'Rolling Stone' Co-Founder Removed from Rock Hall Board for Comments on Black, Female Musicians

Jann Wenner has been widely criticized for his racist and sexist commentary in a 'New York Times' interview published Friday

BY Megan LaPierrePublished Sep 18, 2023

American businessman Jann Wenner co-founded Rolling Stone magazine with late music critic Ralph J. Gleason all the way back in 1967. The one who is still alive has now been removed from the Rock and Roll Hall of Fame's Board of Directors for the comments on Black and female musicians — which have widely been deemed racist and sexist — he made in a recent interview with The New York Times.

"Jann Wenner has been removed from the board of directors of the Rock and Roll Hall of Fame Foundation," the organization said in a statement acquired by The New York Times, which claimed that Rock Hall President and Chief Executive Joel Peresman declined to comment further when they reached out to him over the phone.

Published on Friday (September 15), Wenner's conversation with journalist David Marchese mainly revolved around the businessman's already questionably titled new book, The Masters, wherein he compiles conversations with the seven musicians he calls "the philosophers of rock": Bob Dylan, Jerry Garcia, Mick Jagger, John Lennon, Bruce Springsteen, Pete Townshend and U2's Bono.

When asked about why his list of rock greats glaringly only highlights white men, Wenner said the decision was "intuitive." He went on to say that there wasn't a single female artist he encountered in his Rolling Stone tenure that was "articulate enough" to be included.

"It's not that they're not creative geniuses," Wenner explained. "It's not that they're inarticulate, although, go have a deep conversation with Grace Slick or Janis Joplin. Please, be my guest."
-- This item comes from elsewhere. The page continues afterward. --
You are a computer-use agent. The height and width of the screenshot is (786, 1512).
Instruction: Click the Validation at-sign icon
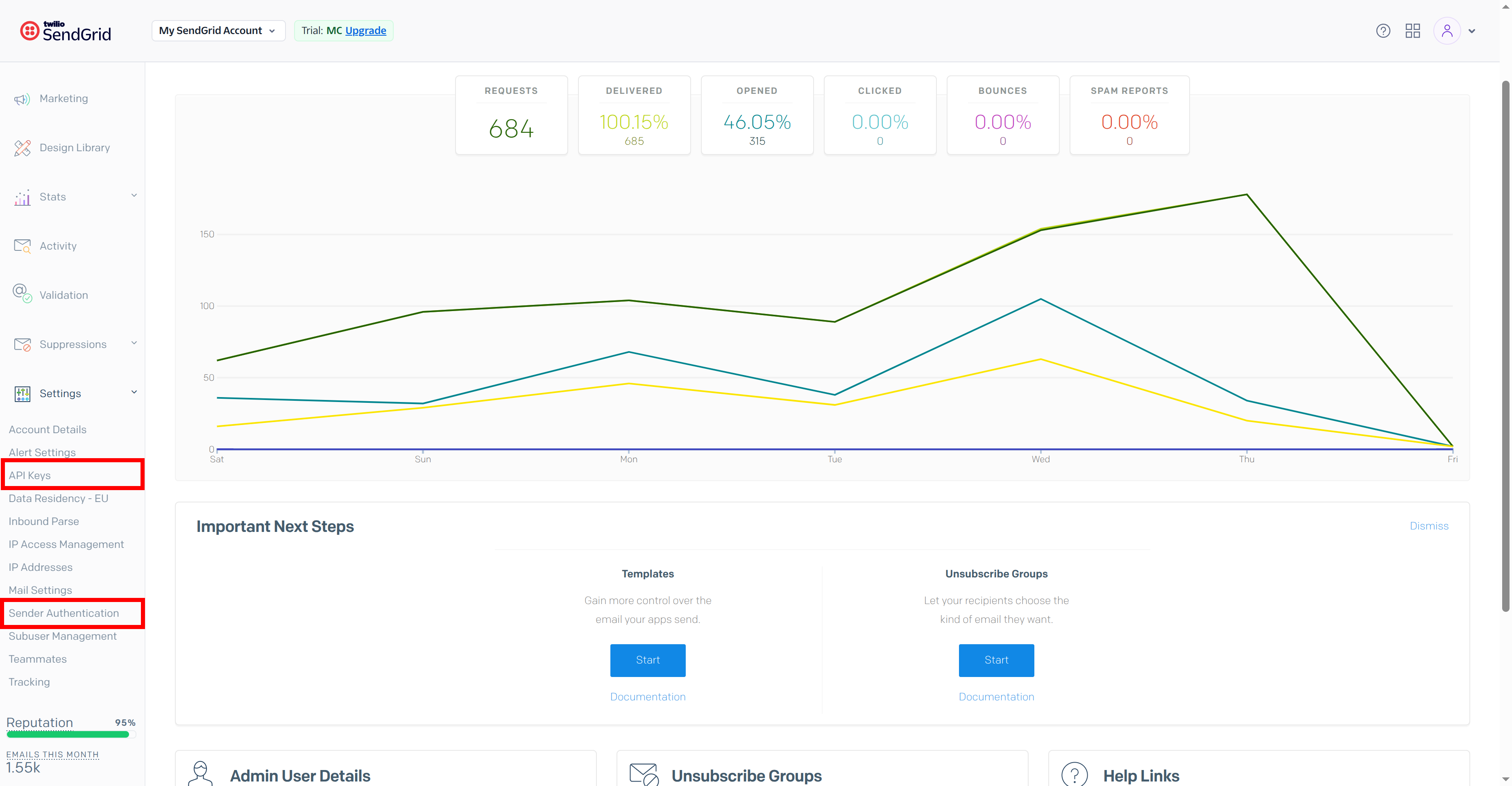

Marchese — a former online editor at Rolling Stone — pressed the issue, mentioning Joni Mitchell. "You know, Joni was not a philosopher of rock and roll," the co-founder responded. "She didn't, in my mind, meet that test. Not by her work, not by other interviews she did. The people I interviewed were the kind of philosophers of rock."

He continued, "Of Black artists — you know, Stevie Wonder, genius, right? I suppose when you use a word as broad as 'masters,' the fault is using that word. Maybe Marvin Gaye, or Curtis Mayfield? I mean, they just didn't articulate at that level."

After the announcement of Wenner's removal from the Rock Hall's Board of Directors, he issued an apology statement through The Hollywood Reporter:

In my interview with The New York Times, I made comments that diminished the contributions, genius, and impact of Black and women artists and I apologize wholeheartedly for those remarks. The Masters is a collection of interviews I've done over the years that seemed to me to best represent an idea of rock and roll's impact on my world; they were not meant to represent the whole of music and [its] diverse and important originators but to reflect the high points of my career and interviews I felt illustrated the breadth and experience in that career. They don't reflect my appreciation and admiration for myriad totemic, world-changing artists whose music and ideas I revere and will celebrate and promote as long as I live. I totally understand the inflammatory nature of badly chosen words and deeply apologize and accept the consequences.

Wenner went on to add that he perhaps could have included a Black musician or a woman in his book "just for public relations sake" to avoid criticism.

Rolling Stone issued a statement clarifying that Wenner has not been involved in the publication's operations since 2019, and that his statements "do not represent the values and practices of today's Rolling Stone."